### Exercise
How many lines of the records below contain the word "Task"? Answer with the number alone.

### Dataset extract
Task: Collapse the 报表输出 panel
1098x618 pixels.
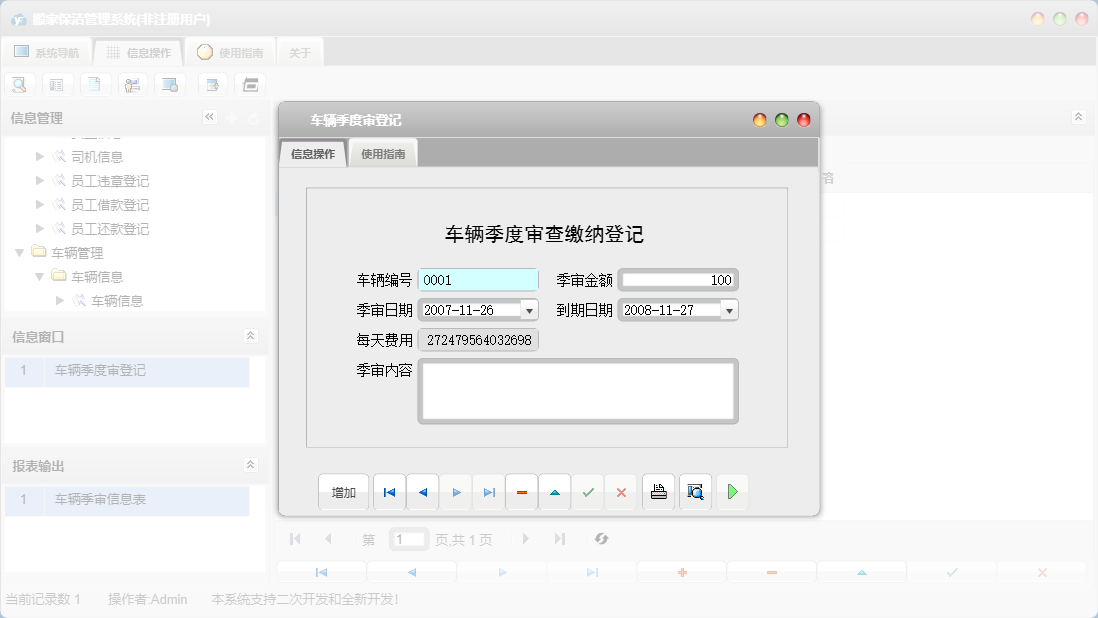Action: tap(250, 465)
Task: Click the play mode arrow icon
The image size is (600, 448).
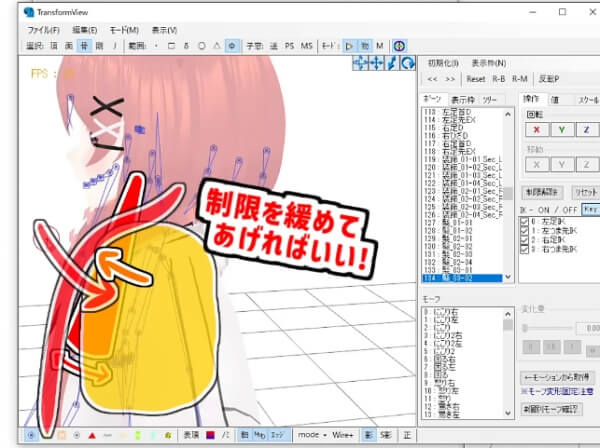Action: [349, 46]
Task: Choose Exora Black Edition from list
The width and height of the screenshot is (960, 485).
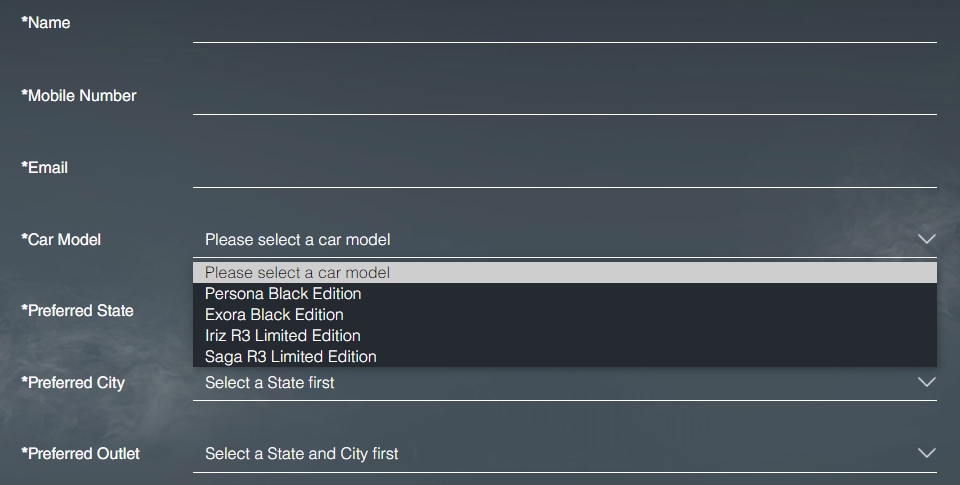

### Response area
3